Right now I'm ensconced in some client work and I've written a sentence or two about a company and their ability to hang onto their clients for a long-time. I said something like, "they don't work quarter to quarter, they work quarter of a century to quarter of a century."

In our business we live under the thrall of a belief system that proclaims that the latest is always the greatest. We look for the hottest trends, the hottest technologies, the hottest VO's., directors, colorists and more. We chase trends like priests chase pre-pubescent children during a "friendly" game of tag.

That's the sort of apoplectic history that is all too much with us. So we produce ephemeral thinking following transitory trends because we deal in nothing that isn't of the moment.
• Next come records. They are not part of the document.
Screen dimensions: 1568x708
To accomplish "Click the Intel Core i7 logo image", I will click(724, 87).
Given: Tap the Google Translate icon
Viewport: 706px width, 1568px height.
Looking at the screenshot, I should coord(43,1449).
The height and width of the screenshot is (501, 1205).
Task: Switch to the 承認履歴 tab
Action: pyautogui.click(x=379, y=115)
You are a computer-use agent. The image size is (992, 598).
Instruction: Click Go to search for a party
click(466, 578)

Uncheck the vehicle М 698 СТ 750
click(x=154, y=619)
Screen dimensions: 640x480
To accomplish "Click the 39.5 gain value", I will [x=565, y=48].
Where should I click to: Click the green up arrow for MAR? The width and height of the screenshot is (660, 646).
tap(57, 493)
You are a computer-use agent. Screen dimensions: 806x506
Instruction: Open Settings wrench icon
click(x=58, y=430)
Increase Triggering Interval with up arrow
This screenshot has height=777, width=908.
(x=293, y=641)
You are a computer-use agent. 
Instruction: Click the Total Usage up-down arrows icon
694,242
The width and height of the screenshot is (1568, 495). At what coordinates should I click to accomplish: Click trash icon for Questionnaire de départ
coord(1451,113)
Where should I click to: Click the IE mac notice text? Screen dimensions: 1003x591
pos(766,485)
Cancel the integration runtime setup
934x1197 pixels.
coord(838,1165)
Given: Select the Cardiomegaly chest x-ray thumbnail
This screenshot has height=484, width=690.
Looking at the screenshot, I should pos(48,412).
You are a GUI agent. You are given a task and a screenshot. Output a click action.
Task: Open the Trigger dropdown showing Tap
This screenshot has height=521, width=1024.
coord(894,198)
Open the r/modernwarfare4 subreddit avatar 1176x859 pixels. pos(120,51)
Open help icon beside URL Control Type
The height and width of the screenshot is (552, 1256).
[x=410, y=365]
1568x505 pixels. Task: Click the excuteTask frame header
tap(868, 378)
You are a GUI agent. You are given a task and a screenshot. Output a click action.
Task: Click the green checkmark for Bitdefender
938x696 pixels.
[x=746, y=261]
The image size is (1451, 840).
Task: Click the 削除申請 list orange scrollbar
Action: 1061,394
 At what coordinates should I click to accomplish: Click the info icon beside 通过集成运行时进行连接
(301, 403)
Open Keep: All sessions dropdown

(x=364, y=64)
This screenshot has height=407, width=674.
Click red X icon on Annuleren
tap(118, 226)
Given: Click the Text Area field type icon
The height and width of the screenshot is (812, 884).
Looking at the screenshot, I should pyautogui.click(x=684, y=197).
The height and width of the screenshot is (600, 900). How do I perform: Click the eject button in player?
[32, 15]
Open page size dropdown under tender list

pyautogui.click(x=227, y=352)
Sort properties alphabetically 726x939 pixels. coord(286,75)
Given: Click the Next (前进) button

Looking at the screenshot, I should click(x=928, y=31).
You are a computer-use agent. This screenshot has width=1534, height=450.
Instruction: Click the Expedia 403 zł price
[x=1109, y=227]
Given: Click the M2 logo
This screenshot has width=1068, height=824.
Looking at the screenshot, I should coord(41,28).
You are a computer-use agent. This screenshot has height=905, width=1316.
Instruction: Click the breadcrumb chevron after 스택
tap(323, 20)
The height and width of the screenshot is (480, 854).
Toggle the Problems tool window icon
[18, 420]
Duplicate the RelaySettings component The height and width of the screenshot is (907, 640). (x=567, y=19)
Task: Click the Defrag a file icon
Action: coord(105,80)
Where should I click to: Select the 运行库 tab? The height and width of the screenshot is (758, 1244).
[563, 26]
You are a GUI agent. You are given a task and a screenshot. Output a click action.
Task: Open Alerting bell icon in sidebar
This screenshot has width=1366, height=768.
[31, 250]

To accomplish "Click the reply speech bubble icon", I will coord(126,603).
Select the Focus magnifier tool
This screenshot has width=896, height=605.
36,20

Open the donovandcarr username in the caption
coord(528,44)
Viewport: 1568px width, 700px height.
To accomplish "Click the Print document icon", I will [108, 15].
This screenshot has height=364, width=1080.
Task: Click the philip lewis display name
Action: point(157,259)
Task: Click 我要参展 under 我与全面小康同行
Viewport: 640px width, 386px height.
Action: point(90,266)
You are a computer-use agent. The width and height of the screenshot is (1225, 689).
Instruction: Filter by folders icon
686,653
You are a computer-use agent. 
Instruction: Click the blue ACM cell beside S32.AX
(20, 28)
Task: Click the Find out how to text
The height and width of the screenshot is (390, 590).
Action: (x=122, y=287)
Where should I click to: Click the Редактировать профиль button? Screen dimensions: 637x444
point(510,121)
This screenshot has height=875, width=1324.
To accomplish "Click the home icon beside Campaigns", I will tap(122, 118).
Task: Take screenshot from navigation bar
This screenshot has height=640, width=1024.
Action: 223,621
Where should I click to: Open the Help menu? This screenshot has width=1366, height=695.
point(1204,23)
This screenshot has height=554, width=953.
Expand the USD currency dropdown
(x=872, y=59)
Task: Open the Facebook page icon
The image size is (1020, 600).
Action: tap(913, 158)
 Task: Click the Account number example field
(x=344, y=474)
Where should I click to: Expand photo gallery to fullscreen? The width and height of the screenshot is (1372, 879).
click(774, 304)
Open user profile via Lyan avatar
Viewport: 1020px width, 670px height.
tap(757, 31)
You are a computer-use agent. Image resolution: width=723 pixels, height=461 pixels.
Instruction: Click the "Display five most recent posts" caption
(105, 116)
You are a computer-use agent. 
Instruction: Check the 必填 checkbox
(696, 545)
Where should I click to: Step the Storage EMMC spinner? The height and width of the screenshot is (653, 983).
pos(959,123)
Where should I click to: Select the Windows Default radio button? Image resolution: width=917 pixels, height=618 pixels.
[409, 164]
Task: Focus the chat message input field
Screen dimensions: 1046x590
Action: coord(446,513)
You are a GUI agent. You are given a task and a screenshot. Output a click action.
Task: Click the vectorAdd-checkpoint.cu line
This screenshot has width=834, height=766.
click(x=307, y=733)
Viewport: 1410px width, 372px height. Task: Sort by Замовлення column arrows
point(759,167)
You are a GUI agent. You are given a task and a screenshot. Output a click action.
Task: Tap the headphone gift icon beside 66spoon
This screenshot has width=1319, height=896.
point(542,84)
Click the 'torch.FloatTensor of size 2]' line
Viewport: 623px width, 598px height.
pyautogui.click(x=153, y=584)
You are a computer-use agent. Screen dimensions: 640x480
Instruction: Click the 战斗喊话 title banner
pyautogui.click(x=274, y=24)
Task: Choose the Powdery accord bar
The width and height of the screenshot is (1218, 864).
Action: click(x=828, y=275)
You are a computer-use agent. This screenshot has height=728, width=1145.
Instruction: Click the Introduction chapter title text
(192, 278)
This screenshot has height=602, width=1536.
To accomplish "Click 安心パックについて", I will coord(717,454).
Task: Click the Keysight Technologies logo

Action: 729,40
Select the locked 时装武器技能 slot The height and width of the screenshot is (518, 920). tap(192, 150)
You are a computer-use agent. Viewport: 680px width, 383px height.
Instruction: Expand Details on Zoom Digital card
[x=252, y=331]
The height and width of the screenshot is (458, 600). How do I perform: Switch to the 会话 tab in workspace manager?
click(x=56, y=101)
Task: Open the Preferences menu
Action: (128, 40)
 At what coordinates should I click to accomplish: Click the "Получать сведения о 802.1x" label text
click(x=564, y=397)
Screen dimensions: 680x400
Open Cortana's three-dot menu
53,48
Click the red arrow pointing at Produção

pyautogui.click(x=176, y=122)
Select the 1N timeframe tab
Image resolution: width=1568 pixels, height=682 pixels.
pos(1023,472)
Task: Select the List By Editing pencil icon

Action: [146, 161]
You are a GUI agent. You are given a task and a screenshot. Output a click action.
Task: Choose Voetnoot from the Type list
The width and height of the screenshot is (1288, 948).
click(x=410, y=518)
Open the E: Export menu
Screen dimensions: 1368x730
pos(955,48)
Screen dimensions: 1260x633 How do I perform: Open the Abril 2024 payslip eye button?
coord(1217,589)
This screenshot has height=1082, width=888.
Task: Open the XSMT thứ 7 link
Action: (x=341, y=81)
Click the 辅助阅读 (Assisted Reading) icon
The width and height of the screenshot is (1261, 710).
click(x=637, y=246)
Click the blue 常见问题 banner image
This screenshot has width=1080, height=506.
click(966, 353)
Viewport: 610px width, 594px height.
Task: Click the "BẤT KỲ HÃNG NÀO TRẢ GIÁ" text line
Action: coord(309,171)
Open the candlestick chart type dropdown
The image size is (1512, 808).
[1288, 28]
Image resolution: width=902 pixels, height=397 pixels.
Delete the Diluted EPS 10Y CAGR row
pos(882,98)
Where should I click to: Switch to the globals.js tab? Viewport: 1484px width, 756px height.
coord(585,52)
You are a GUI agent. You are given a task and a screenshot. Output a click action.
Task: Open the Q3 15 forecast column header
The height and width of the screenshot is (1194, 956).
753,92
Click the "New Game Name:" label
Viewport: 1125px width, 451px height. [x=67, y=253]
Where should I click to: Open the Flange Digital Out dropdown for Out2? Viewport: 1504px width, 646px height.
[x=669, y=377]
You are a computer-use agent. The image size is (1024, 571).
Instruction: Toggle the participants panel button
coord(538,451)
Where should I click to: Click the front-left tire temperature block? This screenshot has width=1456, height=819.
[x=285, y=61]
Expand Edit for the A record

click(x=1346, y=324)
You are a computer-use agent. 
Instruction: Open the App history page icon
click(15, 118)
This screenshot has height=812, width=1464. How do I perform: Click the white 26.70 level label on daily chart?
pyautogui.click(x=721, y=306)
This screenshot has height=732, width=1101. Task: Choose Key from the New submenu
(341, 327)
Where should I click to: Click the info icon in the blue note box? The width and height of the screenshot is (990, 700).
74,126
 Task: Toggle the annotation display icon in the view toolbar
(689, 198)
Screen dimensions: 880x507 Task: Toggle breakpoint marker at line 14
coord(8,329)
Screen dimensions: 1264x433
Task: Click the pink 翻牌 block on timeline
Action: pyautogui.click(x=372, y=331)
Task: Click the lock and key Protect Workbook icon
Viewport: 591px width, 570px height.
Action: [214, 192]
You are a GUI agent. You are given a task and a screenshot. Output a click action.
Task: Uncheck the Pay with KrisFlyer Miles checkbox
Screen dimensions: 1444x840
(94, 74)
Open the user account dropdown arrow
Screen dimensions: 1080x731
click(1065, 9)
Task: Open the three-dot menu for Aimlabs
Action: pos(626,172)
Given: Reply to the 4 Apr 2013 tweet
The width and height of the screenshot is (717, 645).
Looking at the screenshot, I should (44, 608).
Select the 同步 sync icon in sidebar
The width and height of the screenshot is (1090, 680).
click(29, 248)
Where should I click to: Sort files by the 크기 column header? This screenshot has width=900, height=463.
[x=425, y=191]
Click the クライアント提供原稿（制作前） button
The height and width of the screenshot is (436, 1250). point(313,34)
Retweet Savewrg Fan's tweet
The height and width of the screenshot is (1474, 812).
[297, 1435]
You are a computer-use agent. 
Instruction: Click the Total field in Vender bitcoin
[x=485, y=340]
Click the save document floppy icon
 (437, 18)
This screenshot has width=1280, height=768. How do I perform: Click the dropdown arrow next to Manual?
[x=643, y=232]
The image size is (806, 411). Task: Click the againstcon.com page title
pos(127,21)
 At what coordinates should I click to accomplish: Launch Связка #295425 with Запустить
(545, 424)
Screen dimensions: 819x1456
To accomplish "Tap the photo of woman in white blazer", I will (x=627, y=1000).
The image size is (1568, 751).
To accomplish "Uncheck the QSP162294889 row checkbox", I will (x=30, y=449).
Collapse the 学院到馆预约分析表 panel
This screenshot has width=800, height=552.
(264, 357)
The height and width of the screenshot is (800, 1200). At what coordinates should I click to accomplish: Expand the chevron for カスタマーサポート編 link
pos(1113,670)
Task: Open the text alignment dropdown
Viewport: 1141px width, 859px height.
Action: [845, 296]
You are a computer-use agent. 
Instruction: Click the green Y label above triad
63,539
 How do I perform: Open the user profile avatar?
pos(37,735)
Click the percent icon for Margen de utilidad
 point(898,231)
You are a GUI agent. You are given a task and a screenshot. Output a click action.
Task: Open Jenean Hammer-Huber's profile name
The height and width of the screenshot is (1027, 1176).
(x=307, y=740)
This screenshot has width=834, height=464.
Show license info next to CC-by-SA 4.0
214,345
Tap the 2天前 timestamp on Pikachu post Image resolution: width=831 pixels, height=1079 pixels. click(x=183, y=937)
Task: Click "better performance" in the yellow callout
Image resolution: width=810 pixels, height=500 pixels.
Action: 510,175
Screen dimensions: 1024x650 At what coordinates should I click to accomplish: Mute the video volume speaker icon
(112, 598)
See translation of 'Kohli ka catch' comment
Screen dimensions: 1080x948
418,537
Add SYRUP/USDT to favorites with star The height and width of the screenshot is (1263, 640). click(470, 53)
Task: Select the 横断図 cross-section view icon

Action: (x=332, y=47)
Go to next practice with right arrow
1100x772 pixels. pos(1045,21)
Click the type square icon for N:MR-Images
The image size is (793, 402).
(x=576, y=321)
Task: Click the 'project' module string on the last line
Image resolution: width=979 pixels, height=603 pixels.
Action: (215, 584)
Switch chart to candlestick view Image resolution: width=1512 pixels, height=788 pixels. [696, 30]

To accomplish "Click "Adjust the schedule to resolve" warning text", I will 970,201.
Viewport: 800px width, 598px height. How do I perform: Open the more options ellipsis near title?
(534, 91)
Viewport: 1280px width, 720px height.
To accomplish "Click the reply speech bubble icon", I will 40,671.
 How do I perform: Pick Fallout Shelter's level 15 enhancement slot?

In most cases the depiction of life as I see it expressed in television commercials and online advertising is so far from the reality of the life we all lead it would be comical if it weren't so horrifying. The verizon spot above is one of the worst assaults on humanity that humanity has ever contrived. In terms of realism, it makes bad AI look like something painted by George Bellows or another ashcan school artist.

All these so-called "we're here for you" monopolists who rip you off willy-nilly produce crap like the above. Their spots and other bullshit blandishments remind me of Hieronymus Bosch reconfigured by Edward Bernays. 

Maybe our current advertising palette is so well-focused-grouped we interpret it as "show people happy, dancing, slim, and worry-free at all times. Never show anyone with a problem, a need, a care or a bill to pay." 

Our avoid-the-moment, plasticine the smile advertising is based on alternate facts, because we can't bear to even think that the real ones are real. The best thing I ever read about lies is this: "it's terrible to lie to people. But the worst lie is lying to yourself."

We do advertising that avoids humanity, that ignores history, that's cognizant only of pay-for-play awards. 

Etiam si omnes, ego non. Or

h/t harry.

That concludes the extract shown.